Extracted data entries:
- Opening Delimiter -

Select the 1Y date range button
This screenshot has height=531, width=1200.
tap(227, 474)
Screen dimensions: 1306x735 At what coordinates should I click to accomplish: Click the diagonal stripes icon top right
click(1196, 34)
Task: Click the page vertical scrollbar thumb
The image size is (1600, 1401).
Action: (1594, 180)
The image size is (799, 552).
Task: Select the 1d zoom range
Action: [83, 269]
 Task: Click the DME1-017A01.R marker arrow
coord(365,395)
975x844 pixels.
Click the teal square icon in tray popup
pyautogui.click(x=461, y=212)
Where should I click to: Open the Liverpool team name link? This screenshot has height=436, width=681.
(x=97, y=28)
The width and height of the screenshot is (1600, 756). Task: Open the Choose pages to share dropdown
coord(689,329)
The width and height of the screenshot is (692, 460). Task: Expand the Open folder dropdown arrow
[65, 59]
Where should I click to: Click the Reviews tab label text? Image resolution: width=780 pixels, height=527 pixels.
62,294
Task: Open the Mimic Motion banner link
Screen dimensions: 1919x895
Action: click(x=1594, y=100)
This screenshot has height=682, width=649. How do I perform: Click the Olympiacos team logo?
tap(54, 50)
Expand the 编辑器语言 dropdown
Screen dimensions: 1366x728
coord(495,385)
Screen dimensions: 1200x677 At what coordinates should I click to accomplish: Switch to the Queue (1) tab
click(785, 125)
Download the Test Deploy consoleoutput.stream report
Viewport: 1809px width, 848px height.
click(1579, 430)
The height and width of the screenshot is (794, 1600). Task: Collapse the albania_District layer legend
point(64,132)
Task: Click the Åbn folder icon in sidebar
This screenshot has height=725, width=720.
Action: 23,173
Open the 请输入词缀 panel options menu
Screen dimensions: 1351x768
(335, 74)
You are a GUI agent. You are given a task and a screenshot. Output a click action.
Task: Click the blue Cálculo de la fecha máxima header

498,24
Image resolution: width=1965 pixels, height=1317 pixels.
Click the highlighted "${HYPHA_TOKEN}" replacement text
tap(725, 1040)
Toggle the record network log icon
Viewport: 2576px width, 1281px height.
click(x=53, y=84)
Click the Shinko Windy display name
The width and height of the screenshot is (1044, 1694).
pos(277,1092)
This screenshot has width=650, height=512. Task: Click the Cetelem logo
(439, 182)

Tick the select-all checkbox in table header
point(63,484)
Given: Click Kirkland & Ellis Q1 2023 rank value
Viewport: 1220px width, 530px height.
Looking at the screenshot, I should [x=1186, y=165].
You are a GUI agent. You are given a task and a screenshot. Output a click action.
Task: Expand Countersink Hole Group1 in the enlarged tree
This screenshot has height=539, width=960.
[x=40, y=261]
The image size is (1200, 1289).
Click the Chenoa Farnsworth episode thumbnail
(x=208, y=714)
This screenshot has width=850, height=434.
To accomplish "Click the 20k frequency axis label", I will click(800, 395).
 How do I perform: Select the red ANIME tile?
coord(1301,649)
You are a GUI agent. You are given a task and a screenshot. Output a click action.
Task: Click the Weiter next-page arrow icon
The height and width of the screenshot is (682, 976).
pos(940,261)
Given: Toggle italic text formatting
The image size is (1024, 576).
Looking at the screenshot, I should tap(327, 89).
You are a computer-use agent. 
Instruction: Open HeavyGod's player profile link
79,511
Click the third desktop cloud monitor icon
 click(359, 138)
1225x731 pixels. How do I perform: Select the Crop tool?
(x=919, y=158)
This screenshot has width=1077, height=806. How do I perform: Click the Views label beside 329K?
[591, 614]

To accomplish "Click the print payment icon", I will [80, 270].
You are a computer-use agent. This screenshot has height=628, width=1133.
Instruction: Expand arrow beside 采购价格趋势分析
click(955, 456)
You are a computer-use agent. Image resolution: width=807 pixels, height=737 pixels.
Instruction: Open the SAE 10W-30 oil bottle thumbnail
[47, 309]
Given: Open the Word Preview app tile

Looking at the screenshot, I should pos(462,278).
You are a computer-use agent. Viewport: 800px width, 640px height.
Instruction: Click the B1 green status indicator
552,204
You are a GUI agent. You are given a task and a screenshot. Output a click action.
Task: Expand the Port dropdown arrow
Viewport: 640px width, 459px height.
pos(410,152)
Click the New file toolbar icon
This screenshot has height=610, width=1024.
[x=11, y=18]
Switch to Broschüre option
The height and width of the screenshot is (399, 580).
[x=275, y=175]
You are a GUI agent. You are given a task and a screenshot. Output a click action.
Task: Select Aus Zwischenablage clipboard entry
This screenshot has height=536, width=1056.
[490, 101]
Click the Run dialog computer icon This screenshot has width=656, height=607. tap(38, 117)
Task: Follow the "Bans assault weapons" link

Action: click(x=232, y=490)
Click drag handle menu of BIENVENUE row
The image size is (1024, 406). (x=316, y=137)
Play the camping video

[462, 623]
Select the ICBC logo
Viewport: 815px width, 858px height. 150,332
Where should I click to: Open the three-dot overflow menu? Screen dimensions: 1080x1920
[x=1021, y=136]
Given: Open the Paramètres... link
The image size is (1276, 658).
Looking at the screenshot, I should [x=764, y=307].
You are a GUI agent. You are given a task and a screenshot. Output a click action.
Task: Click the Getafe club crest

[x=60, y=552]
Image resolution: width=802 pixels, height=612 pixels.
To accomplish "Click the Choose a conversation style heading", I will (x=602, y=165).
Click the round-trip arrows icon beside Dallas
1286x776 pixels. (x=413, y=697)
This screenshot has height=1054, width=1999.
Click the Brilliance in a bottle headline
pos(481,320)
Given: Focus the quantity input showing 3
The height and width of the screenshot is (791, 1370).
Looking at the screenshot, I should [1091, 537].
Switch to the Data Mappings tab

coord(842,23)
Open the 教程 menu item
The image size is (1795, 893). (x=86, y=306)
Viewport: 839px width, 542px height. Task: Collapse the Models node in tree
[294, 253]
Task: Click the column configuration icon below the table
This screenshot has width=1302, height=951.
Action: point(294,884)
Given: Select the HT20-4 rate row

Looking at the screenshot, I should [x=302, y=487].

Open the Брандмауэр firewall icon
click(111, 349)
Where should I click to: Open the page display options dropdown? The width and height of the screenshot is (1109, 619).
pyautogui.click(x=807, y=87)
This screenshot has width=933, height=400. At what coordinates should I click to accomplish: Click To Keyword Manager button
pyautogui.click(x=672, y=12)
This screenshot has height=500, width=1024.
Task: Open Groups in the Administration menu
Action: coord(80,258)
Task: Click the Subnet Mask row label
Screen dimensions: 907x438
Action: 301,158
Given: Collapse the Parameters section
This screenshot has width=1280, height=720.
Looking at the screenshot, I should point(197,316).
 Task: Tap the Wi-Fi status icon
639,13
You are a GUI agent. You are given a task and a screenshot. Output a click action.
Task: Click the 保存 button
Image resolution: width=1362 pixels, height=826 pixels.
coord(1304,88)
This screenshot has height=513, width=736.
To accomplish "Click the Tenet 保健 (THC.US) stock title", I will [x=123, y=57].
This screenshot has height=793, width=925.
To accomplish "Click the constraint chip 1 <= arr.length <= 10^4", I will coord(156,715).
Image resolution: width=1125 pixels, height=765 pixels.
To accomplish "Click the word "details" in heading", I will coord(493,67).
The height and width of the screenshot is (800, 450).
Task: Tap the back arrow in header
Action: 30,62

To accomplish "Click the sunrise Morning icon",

- Closing Delimiter -

### YOUR GOAL:
Write out the data above once more, exactly as it reads.

### PROBLEM SOLUTION:
Select the 1Y date range button
This screenshot has height=531, width=1200.
tap(227, 474)
Screen dimensions: 1306x735 At what coordinates should I click to accomplish: Click the diagonal stripes icon top right
click(1196, 34)
Task: Click the page vertical scrollbar thumb
The image size is (1600, 1401).
Action: (1594, 180)
The image size is (799, 552).
Task: Select the 1d zoom range
Action: [83, 269]
 Task: Click the DME1-017A01.R marker arrow
coord(365,395)
975x844 pixels.
Click the teal square icon in tray popup
pyautogui.click(x=461, y=212)
Where should I click to: Open the Liverpool team name link? This screenshot has height=436, width=681.
(x=97, y=28)
The width and height of the screenshot is (1600, 756). Task: Open the Choose pages to share dropdown
coord(689,329)
The width and height of the screenshot is (692, 460). Task: Expand the Open folder dropdown arrow
[65, 59]
Where should I click to: Click the Reviews tab label text? Image resolution: width=780 pixels, height=527 pixels.
62,294
Task: Open the Mimic Motion banner link
Screen dimensions: 1919x895
Action: click(x=1594, y=100)
This screenshot has height=682, width=649. How do I perform: Click the Olympiacos team logo?
tap(54, 50)
Expand the 编辑器语言 dropdown
Screen dimensions: 1366x728
coord(495,385)
Screen dimensions: 1200x677 At what coordinates should I click to accomplish: Switch to the Queue (1) tab
click(785, 125)
Download the Test Deploy consoleoutput.stream report
Viewport: 1809px width, 848px height.
click(1579, 430)
The height and width of the screenshot is (794, 1600). Task: Collapse the albania_District layer legend
point(64,132)
Task: Click the Åbn folder icon in sidebar
This screenshot has height=725, width=720.
Action: 23,173
Open the 请输入词缀 panel options menu
Screen dimensions: 1351x768
(335, 74)
You are a GUI agent. You are given a task and a screenshot. Output a click action.
Task: Click the blue Cálculo de la fecha máxima header

498,24
Image resolution: width=1965 pixels, height=1317 pixels.
Click the highlighted "${HYPHA_TOKEN}" replacement text
tap(725, 1040)
Toggle the record network log icon
Viewport: 2576px width, 1281px height.
click(x=53, y=84)
Click the Shinko Windy display name
The width and height of the screenshot is (1044, 1694).
pos(277,1092)
This screenshot has width=650, height=512. Task: Click the Cetelem logo
(439, 182)

Tick the select-all checkbox in table header
point(63,484)
Given: Click Kirkland & Ellis Q1 2023 rank value
Viewport: 1220px width, 530px height.
Looking at the screenshot, I should [x=1186, y=165].
You are a GUI agent. You are given a task and a screenshot. Output a click action.
Task: Expand Countersink Hole Group1 in the enlarged tree
This screenshot has height=539, width=960.
[x=40, y=261]
The image size is (1200, 1289).
Click the Chenoa Farnsworth episode thumbnail
(x=208, y=714)
This screenshot has width=850, height=434.
To accomplish "Click the 20k frequency axis label", I will click(800, 395).
 How do I perform: Select the red ANIME tile?
coord(1301,649)
You are a GUI agent. You are given a task and a screenshot. Output a click action.
Task: Click the Weiter next-page arrow icon
The height and width of the screenshot is (682, 976).
pos(940,261)
Given: Toggle italic text formatting
The image size is (1024, 576).
Looking at the screenshot, I should tap(327, 89).
You are a computer-use agent. 
Instruction: Open HeavyGod's player profile link
79,511
Click the third desktop cloud monitor icon
 click(359, 138)
1225x731 pixels. How do I perform: Select the Crop tool?
(x=919, y=158)
This screenshot has width=1077, height=806. How do I perform: Click the Views label beside 329K?
[591, 614]

To accomplish "Click the print payment icon", I will [80, 270].
You are a computer-use agent. This screenshot has height=628, width=1133.
Instruction: Expand arrow beside 采购价格趋势分析
click(955, 456)
You are a computer-use agent. Image resolution: width=807 pixels, height=737 pixels.
Instruction: Open the SAE 10W-30 oil bottle thumbnail
[47, 309]
Given: Open the Word Preview app tile

Looking at the screenshot, I should pos(462,278).
You are a computer-use agent. Viewport: 800px width, 640px height.
Instruction: Click the B1 green status indicator
552,204
You are a GUI agent. You are given a task and a screenshot. Output a click action.
Task: Expand the Port dropdown arrow
Viewport: 640px width, 459px height.
pos(410,152)
Click the New file toolbar icon
This screenshot has height=610, width=1024.
[x=11, y=18]
Switch to Broschüre option
The height and width of the screenshot is (399, 580).
[x=275, y=175]
You are a GUI agent. You are given a task and a screenshot. Output a click action.
Task: Select Aus Zwischenablage clipboard entry
This screenshot has height=536, width=1056.
[490, 101]
Click the Run dialog computer icon This screenshot has width=656, height=607. tap(38, 117)
Task: Follow the "Bans assault weapons" link

Action: click(x=232, y=490)
Click drag handle menu of BIENVENUE row
The image size is (1024, 406). (x=316, y=137)
Play the camping video

[462, 623]
Select the ICBC logo
Viewport: 815px width, 858px height. 150,332
Where should I click to: Open the three-dot overflow menu? Screen dimensions: 1080x1920
[x=1021, y=136]
Given: Open the Paramètres... link
The image size is (1276, 658).
Looking at the screenshot, I should [x=764, y=307].
You are a GUI agent. You are given a task and a screenshot. Output a click action.
Task: Click the Getafe club crest

[x=60, y=552]
Image resolution: width=802 pixels, height=612 pixels.
To accomplish "Click the Choose a conversation style heading", I will (x=602, y=165).
Click the round-trip arrows icon beside Dallas
1286x776 pixels. (x=413, y=697)
This screenshot has height=1054, width=1999.
Click the Brilliance in a bottle headline
pos(481,320)
Given: Focus the quantity input showing 3
The height and width of the screenshot is (791, 1370).
Looking at the screenshot, I should [1091, 537].
Switch to the Data Mappings tab

coord(842,23)
Open the 教程 menu item
The image size is (1795, 893). (x=86, y=306)
Viewport: 839px width, 542px height. Task: Collapse the Models node in tree
[294, 253]
Task: Click the column configuration icon below the table
This screenshot has width=1302, height=951.
Action: point(294,884)
Given: Select the HT20-4 rate row

Looking at the screenshot, I should [x=302, y=487].

Open the Брандмауэр firewall icon
click(111, 349)
Where should I click to: Open the page display options dropdown? The width and height of the screenshot is (1109, 619).
pyautogui.click(x=807, y=87)
This screenshot has width=933, height=400. At what coordinates should I click to accomplish: Click To Keyword Manager button
pyautogui.click(x=672, y=12)
This screenshot has height=500, width=1024.
Task: Open Groups in the Administration menu
Action: coord(80,258)
Task: Click the Subnet Mask row label
Screen dimensions: 907x438
Action: 301,158
Given: Collapse the Parameters section
This screenshot has width=1280, height=720.
Looking at the screenshot, I should point(197,316).
 Task: Tap the Wi-Fi status icon
639,13
You are a GUI agent. You are given a task and a screenshot. Output a click action.
Task: Click the 保存 button
Image resolution: width=1362 pixels, height=826 pixels.
coord(1304,88)
This screenshot has height=513, width=736.
To accomplish "Click the Tenet 保健 (THC.US) stock title", I will [x=123, y=57].
This screenshot has height=793, width=925.
To accomplish "Click the constraint chip 1 <= arr.length <= 10^4", I will coord(156,715).
Image resolution: width=1125 pixels, height=765 pixels.
To accomplish "Click the word "details" in heading", I will coord(493,67).
The height and width of the screenshot is (800, 450).
Task: Tap the back arrow in header
Action: 30,62

To accomplish "Click the sunrise Morning icon",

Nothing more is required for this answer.